#### [WHAT TO PRODUCE]
First find the line containing "How do I perform: Click the Đuôi" in the data, then set it down exactly along with every line after it, through the last.

(Pixel coordinate grounding data)
--

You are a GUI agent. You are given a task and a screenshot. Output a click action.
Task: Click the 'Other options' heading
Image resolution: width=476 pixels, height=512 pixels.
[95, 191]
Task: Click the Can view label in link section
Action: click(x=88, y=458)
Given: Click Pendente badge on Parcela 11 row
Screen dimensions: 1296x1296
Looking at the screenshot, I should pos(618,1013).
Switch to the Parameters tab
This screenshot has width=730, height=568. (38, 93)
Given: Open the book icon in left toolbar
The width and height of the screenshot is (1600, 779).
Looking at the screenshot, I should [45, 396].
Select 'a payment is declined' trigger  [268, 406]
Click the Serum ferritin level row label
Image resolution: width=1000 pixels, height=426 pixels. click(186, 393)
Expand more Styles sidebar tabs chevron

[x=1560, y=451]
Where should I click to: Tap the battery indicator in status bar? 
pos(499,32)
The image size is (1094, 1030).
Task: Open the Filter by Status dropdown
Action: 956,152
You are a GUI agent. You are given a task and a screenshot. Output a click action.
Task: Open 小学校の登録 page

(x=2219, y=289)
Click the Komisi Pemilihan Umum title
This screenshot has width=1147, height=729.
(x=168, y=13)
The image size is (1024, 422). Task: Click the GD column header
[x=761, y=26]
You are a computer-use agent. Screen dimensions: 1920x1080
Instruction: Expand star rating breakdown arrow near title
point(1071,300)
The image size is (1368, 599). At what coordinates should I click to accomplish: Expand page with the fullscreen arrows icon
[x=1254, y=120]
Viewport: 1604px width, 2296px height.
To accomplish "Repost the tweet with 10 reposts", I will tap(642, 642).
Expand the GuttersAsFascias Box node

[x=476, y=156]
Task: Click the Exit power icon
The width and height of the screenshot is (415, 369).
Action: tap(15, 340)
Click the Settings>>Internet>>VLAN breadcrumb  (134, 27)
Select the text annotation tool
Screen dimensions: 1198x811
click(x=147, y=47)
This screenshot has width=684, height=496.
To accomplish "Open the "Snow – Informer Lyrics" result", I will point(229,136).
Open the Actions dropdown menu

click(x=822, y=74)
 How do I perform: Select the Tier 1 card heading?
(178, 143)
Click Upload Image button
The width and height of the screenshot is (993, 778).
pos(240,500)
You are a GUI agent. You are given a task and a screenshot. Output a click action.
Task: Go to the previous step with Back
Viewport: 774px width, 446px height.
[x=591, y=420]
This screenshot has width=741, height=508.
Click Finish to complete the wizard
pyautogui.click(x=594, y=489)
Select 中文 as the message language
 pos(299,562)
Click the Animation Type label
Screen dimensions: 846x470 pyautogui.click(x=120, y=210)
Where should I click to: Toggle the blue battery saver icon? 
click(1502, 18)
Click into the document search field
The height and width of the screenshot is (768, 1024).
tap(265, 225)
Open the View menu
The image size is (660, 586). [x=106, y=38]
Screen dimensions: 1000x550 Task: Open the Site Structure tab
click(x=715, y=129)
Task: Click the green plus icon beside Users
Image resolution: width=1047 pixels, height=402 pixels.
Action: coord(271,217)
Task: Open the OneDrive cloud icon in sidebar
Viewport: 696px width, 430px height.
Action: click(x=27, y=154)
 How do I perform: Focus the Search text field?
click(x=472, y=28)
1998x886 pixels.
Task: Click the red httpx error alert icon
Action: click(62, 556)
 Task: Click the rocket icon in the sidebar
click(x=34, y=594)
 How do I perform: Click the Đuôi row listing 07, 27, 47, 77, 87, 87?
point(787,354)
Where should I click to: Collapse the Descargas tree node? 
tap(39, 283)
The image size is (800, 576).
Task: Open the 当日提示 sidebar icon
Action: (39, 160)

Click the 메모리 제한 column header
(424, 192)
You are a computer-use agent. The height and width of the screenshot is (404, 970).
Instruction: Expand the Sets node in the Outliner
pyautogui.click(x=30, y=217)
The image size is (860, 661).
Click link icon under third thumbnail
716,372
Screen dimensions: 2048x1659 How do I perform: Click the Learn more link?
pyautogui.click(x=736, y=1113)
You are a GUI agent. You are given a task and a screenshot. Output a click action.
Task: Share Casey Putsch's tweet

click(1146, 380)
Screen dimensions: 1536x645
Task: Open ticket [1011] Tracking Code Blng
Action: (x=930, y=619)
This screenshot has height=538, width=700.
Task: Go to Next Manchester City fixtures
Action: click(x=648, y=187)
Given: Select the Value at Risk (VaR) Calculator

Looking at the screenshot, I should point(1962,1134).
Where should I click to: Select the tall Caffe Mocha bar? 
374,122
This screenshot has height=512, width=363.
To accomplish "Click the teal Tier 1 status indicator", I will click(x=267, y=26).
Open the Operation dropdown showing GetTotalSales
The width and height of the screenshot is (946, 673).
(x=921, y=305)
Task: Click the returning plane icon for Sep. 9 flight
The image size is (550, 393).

--

#### [RESPONSE]
 How do I perform: Click the Đuôi row listing 07, 27, 47, 77, 87, 87?
point(787,354)
Where should I click to: Collapse the Descargas tree node? 
tap(39, 283)
The image size is (800, 576).
Task: Open the 当日提示 sidebar icon
Action: (39, 160)

Click the 메모리 제한 column header
(424, 192)
You are a computer-use agent. The height and width of the screenshot is (404, 970).
Instruction: Expand the Sets node in the Outliner
pyautogui.click(x=30, y=217)
The image size is (860, 661).
Click link icon under third thumbnail
716,372
Screen dimensions: 2048x1659 How do I perform: Click the Learn more link?
pyautogui.click(x=736, y=1113)
You are a GUI agent. You are given a task and a screenshot. Output a click action.
Task: Share Casey Putsch's tweet

click(1146, 380)
Screen dimensions: 1536x645
Task: Open ticket [1011] Tracking Code Blng
Action: (x=930, y=619)
This screenshot has height=538, width=700.
Task: Go to Next Manchester City fixtures
Action: click(x=648, y=187)
Given: Select the Value at Risk (VaR) Calculator

Looking at the screenshot, I should point(1962,1134).
Where should I click to: Select the tall Caffe Mocha bar? 
374,122
This screenshot has height=512, width=363.
To accomplish "Click the teal Tier 1 status indicator", I will click(x=267, y=26).
Open the Operation dropdown showing GetTotalSales
The width and height of the screenshot is (946, 673).
(x=921, y=305)
Task: Click the returning plane icon for Sep. 9 flight
The image size is (550, 393).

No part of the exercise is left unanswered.